(What to produce) Find the string "computer" in the entries and copy each line that has it.

►

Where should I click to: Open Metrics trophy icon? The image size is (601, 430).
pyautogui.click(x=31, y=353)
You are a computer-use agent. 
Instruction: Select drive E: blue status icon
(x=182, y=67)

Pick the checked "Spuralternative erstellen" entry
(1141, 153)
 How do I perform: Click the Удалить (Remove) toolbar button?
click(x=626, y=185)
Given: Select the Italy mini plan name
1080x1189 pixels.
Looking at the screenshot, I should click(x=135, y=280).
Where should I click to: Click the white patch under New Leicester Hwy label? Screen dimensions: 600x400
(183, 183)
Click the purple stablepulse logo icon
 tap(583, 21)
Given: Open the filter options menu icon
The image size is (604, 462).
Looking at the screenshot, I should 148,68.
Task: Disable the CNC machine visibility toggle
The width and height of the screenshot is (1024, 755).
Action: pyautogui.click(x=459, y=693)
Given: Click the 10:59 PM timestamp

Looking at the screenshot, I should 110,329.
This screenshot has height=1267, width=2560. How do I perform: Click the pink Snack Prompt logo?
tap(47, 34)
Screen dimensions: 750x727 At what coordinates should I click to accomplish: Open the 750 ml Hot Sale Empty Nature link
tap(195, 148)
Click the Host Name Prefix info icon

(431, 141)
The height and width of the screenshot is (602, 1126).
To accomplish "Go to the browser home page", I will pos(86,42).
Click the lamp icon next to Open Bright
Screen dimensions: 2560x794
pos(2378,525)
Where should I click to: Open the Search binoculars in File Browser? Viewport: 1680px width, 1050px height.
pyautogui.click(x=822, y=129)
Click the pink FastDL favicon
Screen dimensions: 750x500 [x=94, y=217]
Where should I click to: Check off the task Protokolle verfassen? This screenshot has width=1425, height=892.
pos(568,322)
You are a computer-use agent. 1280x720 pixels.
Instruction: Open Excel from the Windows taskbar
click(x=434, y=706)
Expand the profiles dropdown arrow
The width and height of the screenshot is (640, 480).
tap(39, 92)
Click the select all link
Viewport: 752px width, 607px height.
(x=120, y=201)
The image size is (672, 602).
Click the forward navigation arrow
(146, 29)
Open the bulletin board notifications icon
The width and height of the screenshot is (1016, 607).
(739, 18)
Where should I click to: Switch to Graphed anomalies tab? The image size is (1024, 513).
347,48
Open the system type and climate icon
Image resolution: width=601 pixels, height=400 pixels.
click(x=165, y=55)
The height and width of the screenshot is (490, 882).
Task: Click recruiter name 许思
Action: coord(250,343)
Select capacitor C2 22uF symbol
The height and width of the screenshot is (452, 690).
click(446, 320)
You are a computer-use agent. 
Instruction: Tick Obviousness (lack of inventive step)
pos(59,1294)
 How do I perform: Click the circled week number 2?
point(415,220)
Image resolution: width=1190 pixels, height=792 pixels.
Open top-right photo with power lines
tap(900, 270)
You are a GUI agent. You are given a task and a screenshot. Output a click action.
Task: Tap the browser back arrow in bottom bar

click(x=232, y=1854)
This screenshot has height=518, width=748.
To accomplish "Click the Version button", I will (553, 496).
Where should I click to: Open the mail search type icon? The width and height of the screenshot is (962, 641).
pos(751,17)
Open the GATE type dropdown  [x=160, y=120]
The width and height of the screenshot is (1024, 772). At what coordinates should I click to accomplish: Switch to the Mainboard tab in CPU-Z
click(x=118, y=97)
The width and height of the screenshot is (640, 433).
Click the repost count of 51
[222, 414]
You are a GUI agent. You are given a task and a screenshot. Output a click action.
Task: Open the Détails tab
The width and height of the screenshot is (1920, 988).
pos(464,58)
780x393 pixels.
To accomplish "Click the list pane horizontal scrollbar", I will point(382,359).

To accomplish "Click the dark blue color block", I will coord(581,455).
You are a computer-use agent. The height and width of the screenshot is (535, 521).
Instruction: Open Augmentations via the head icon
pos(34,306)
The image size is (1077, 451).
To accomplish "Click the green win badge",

◄

(Solution to this exercise)
You are a computer-use agent. 
You are a computer-use agent. 1280x720 pixels.
You are a computer-use agent. 
You are a computer-use agent. The height and width of the screenshot is (535, 521).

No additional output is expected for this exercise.